Q3: As you know, I got really upset about the riot at the U.S. Capitol in early January. But I am also upset about the 500,000 Covid deaths of Americans. And now Texas. With your experience of many years working with the Chinese in your research, do you agree with China’s narrative that the U.S. is in decline, and China model is better, at least in disaster management?
Harrell: I fear that yes, the US is declining, or at least there has been a long-term trend since Ronald Reagan told us that governance itself was bad, and since then our system of government has become deadlocked and unable to address a lot of pressing problems, including rotting infrastructure, increasing social and economic inequality, and persistent and growing racism. But as Jill Lepore and many others have pointed out, the US is an experiment, a tension between the ideals of equality and justice on the one hand, and the ideals of racial nationalism on the other. Right now, I fear the latter is winning out, and it is up to Uncle Joe Biden and his capable team to start turning the situation around.
China better? No. If it were, no Chinese would be trying to get green cards. Without going into any details, this is all we need to know.

=== Material supplied ===
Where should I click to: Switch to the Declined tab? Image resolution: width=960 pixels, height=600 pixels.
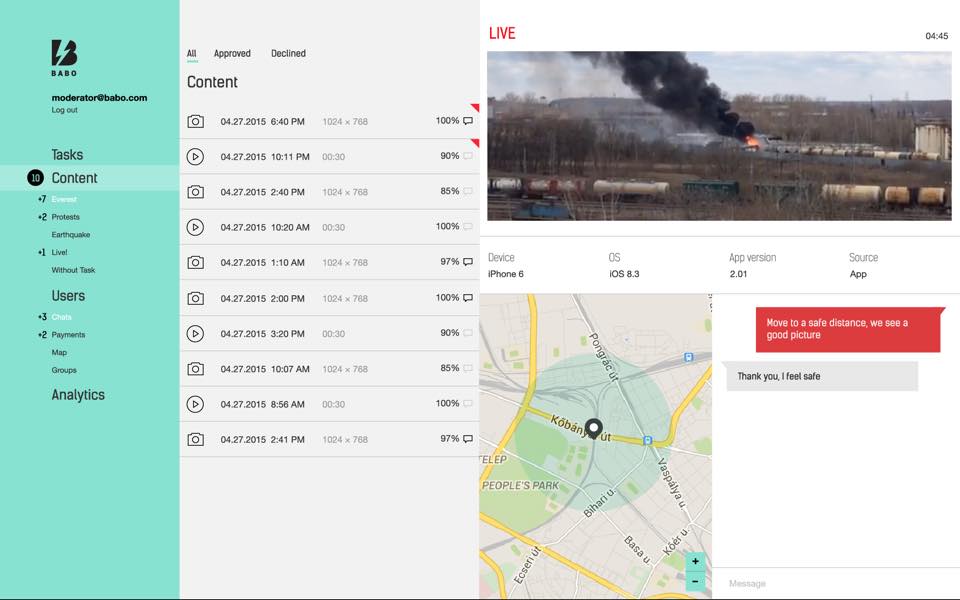point(288,54)
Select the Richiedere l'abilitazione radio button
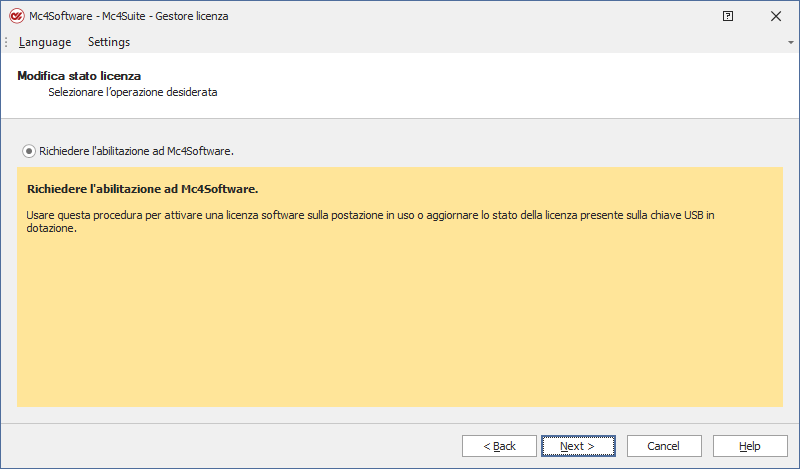The height and width of the screenshot is (469, 800). click(29, 151)

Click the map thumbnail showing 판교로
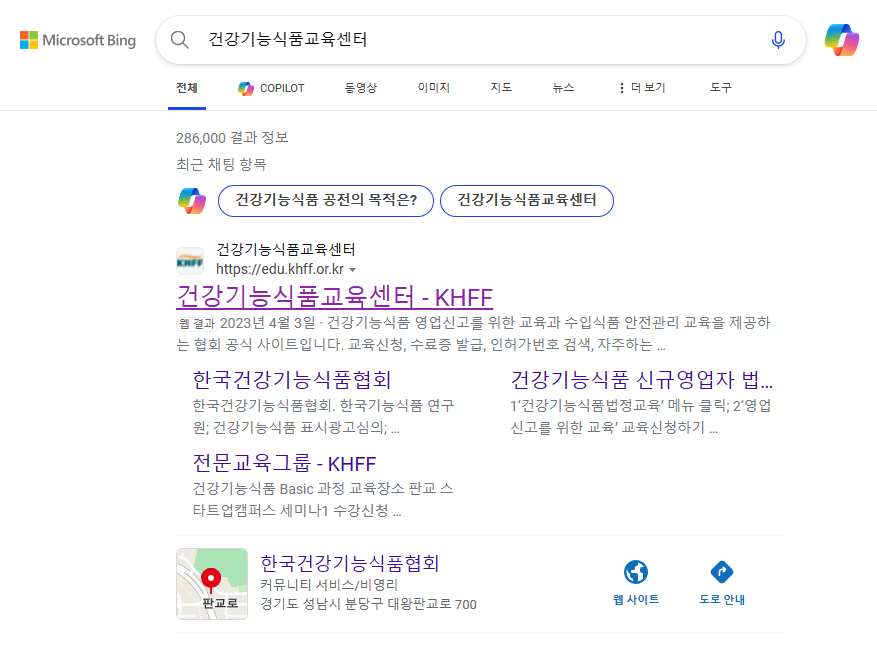(x=212, y=580)
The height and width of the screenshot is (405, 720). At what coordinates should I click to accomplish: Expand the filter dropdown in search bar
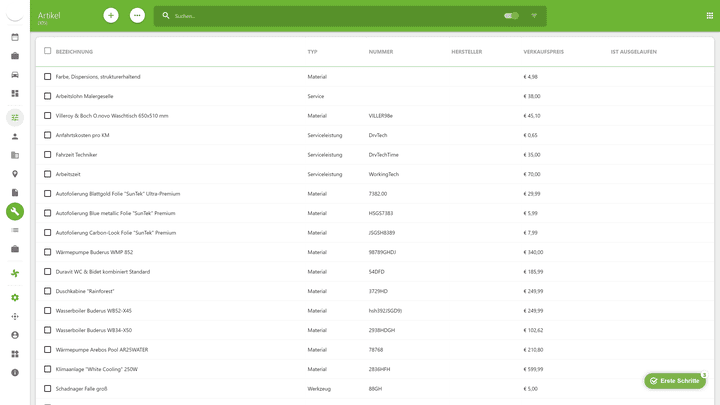[534, 16]
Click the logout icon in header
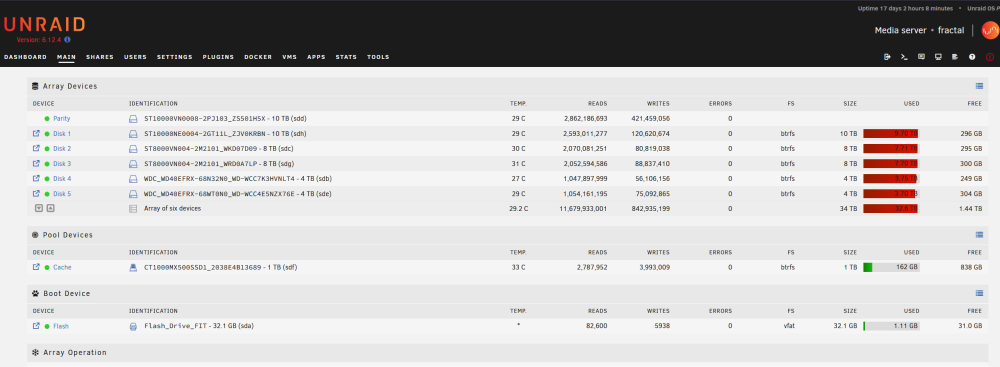The image size is (1000, 367). click(887, 57)
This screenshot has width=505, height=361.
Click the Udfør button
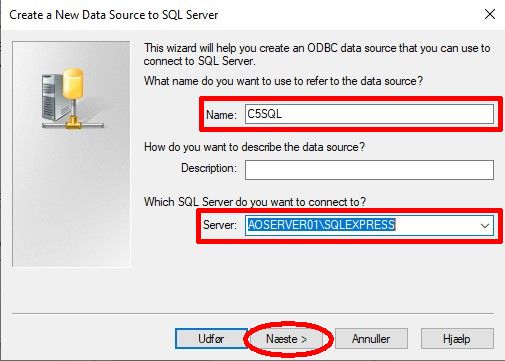[x=211, y=339]
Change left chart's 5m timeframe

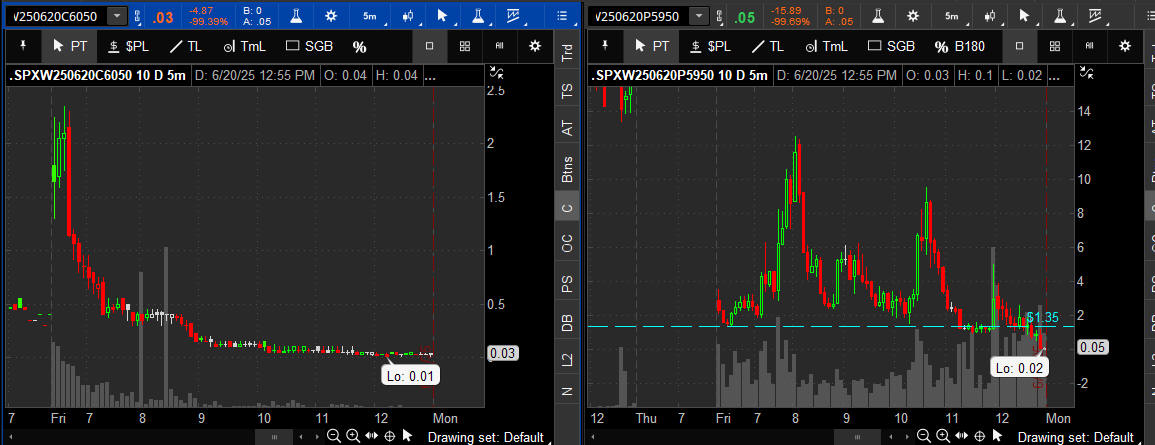[370, 16]
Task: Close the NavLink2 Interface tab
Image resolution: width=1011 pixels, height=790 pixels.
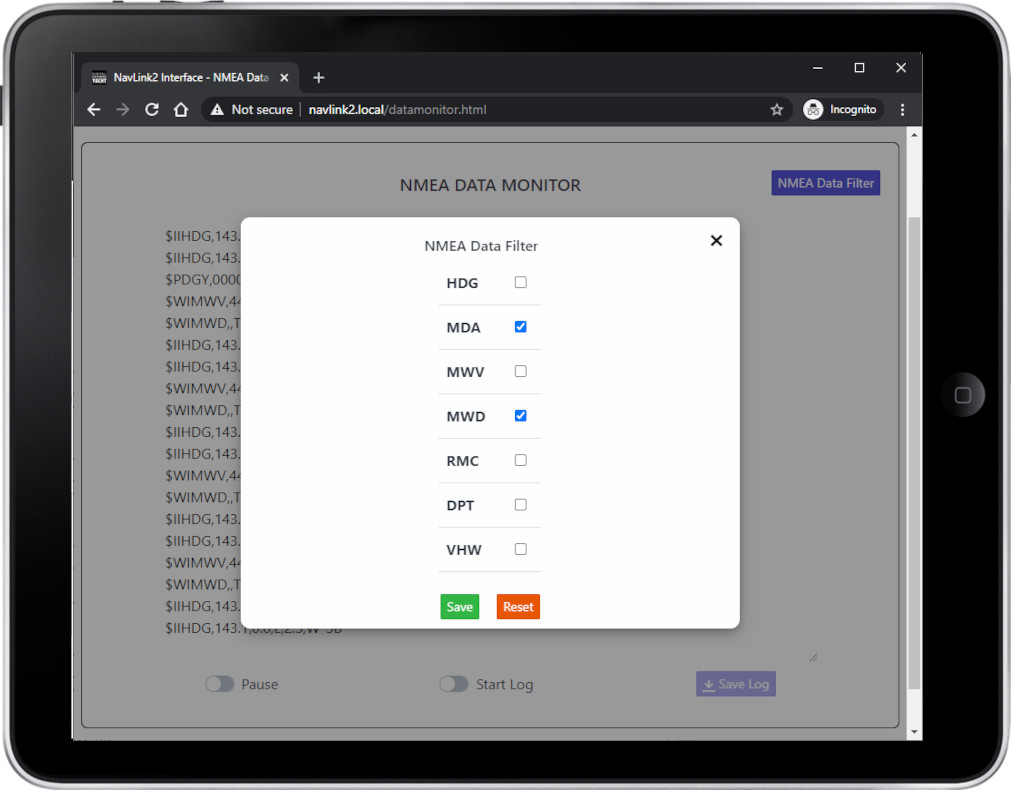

=== Actions to take ===
1 - Check each statement against the interview on U.S. decline, and answer yes or no for each, quoting the exact words of the interview that settle it. (a) Harrell links the long-term trend to the time since Ronald Reagan spoke against governance. (b) Harrell feels that the ideals of equality and justice are winning right now. (c) The person asking the question mentions 500,000 American Covid deaths.
2 - Pick up the interview on U.S. decline right after its last sentence and keep it going.

=== Responses in order ===
1 -
(a) Yes: "since Ronald Reagan told us that governance itself was bad"
(b) No: "and the ideals of racial nationalism on the other. Right now, I fear the latter is winning out"
(c) Yes: "the 500,000 Covid deaths of Americans"

2 -
Q4: Now back to this column about Sina Weibo. There are two views. One, Americans should know what the Chinese are saying. Two, Sina Weibo, like all media in China, is censored. Posts we can read, or I can translate, are those allowed. You said it was fun. But what do you really think about what we can read and learn from Sina Weibo?
Harrell: I fully believe that most of what we find on Weibo or other Chinese social media represents what the posters believe. I don’t know how many postings actually come from bots, but certainly not all of them. That there are dissident voices that are suppressed is clear from the fact that posts get taken down, and also from the recent Clubhouse events. But no regime rules by terror alone, and in the case of China outside Xinjiang and Tibet, terror is only a minor tool in the kit of governance. So, let’s hear what nationalists and pro-government citizens have to say; let’s just realize that they don’t represent the whole spectrum of opinion.